More important than the beginning of the NFL on Thursday in Kansas City for the Chiefs vs Ravens game, is that Taylor Swift will be there to see Travis Kelce, and has suggested plays for her team.  Says Chief's QB Pat Mahomes, she is the most famous person in the world.  Mahomes married his high school sweetheart in 2022 and has a third child coming.

This will be meaningless for most of you reading this, but last night a brand new University of Hawaii women's volleyball team hosted SMU, which won their league last year, and has a host of seasoned players they added from other NCAA teams.  They now allow teams to pirate other players in most sports.  Hawaii lost a couple to other universities, and added no one in particular.   SMU won the first game 25-7.  The year was essentially over for Hawaii after that first game.  But miracles do happen, and Hawaii managed to win the fifth overtime game, 15-13.  Maybe they will have an interesting team this year.  I have never seen another Hawaii volleyball game where this happened in my life, and I've had an office on the Manoa Campus for more than 50 years.  Actually, the first Hawaii women's volleyball game was only thirty years ago, in 1994.

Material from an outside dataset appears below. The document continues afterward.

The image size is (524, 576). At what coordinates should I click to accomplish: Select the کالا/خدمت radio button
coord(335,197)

The 81st edition of the Venice Film Festival kicks off Wednesday with the premiere of Tim Burton’s sequel “Beetlejuice Beetlejuice,” (Rotten Tomatoes: 78) and starry fare will follow, like the sexually provocative Nicole Kidman film “Babygirl” (RT 91) and the George Clooney-Brad Pitt team-up “Wolfs.” To follow, Joaquin Phoenix and Lady Gaga in Joker:  Folie à Deux, Daniel Craig in Queer and Angelina Jolie in Maria (RT 71)of opera singer Maria Callas in Maria.

Not on that list is The Apprentice, Rotten Tomatoes 77, which will soon be in your neighborhood theaters.

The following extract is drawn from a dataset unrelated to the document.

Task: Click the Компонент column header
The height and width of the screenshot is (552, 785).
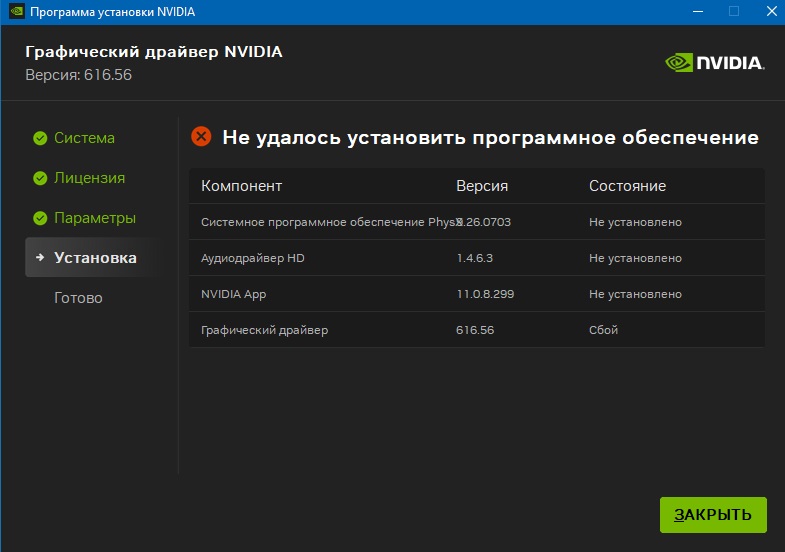Action: 241,186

Taking its name from a certain television series, The Apprentice is a shrewd and darkly amusing tragicomedy that dramatises Donald Trump's rise to fame and fortune in the 1970s and 80s. What that means is that some viewers will condemn it for being too harsh and others will condemn it for not being harsh enough. But the filmmakers' cunning efforts to show their subject as a human being rather than a superhero or a supervillain are what make it so watchable. While the movie begins with a disclaimer that many of its events are fictionalised, the former president has threatened to take legal action.